On April 23, 2024, the U.S. Department of Labor (DOL) released its much-anticipated Retirement Security Rule for retirement plans. The rule redefines the term “investment advice fiduciary” under ERISA by expanding the circumstances in which a financial professional must give impartial investment advice that puts the interests of retirement investors first. It closes loopholes in the old rule that allow some financial professionals to give “conflicted” advice that puts profit first in certain circumstances.
Investment advice is considered “conflicted” when the provider’s recommendations can benefit the provider at the expense of their client. A recent study suggests that conflicted advice could cost retirement investors up to $5 billion per year in avoidable losses. When these losses affect 401(k) plan participants, their employer could be liable for restoring their amount as a plan fiduciary. The new rule aims to mitigate these consequences.

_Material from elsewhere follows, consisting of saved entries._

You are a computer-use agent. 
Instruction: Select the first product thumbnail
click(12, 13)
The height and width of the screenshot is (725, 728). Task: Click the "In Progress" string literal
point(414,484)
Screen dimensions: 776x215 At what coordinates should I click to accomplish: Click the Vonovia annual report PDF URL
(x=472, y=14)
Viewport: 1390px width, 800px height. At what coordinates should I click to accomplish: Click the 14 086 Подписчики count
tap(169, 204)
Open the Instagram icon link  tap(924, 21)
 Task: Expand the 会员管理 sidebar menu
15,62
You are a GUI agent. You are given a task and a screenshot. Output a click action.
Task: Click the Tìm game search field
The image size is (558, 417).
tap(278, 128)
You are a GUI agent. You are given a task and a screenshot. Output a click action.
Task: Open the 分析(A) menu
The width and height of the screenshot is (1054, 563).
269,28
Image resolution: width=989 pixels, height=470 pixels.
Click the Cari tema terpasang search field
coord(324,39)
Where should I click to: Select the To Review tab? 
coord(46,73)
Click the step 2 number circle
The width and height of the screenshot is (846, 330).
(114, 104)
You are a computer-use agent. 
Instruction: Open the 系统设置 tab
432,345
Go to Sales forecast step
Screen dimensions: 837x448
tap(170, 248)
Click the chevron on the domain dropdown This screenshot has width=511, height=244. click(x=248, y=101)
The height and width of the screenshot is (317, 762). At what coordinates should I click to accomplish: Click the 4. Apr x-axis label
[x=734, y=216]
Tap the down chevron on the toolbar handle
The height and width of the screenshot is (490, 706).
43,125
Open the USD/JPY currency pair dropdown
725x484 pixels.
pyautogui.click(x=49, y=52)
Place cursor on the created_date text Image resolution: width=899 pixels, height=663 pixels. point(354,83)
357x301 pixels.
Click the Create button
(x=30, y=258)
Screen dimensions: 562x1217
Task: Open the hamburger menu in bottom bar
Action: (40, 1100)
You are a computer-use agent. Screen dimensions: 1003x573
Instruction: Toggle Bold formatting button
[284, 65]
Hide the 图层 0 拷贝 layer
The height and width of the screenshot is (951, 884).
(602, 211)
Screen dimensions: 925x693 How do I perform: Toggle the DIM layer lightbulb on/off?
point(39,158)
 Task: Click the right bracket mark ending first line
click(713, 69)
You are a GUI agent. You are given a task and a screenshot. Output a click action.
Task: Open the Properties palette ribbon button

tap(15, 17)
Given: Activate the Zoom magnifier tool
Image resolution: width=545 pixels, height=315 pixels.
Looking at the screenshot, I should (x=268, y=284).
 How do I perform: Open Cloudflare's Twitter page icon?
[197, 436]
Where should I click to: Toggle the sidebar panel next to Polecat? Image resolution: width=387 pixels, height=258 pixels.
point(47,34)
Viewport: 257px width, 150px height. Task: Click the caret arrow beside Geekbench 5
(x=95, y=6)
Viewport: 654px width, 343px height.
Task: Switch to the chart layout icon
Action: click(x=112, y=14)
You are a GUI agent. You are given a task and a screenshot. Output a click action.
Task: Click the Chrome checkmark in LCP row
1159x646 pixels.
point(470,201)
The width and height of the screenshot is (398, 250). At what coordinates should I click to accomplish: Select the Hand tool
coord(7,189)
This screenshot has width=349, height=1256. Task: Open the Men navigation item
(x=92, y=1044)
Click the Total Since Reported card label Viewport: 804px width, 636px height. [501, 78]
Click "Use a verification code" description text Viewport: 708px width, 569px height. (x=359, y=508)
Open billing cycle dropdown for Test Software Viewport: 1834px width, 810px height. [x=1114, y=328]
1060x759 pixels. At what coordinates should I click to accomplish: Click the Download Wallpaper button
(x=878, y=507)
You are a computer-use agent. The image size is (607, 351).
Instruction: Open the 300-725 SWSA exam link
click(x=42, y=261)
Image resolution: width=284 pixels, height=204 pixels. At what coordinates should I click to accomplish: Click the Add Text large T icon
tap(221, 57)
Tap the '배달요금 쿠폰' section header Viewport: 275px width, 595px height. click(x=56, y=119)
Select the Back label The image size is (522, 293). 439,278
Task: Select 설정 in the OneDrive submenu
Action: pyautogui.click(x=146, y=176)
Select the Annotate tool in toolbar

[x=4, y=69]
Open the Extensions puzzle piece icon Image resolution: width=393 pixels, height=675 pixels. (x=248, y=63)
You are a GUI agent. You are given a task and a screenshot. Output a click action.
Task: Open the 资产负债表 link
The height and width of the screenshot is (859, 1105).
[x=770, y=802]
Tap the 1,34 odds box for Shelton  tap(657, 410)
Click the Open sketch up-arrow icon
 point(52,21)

In my view, the new rule is a big win for retirement investors – a definition that includes employers who select investments for their 401(k) plan. Here’s what you need to know.
Background
The Employee Retirement Income Security Act of 1974 (ERISA) is a federal law that governs retirement plans, including 401(k) plans and individual retirement accounts (IRAs). The law imposes important requirements on "fiduciaries" of these plans. In 1975, the DOL released a “fiduciary rule” that defined the circumstances under which a person rendering investment advice to an employee benefit plan would be an “investment advice fiduciary” under ERISA.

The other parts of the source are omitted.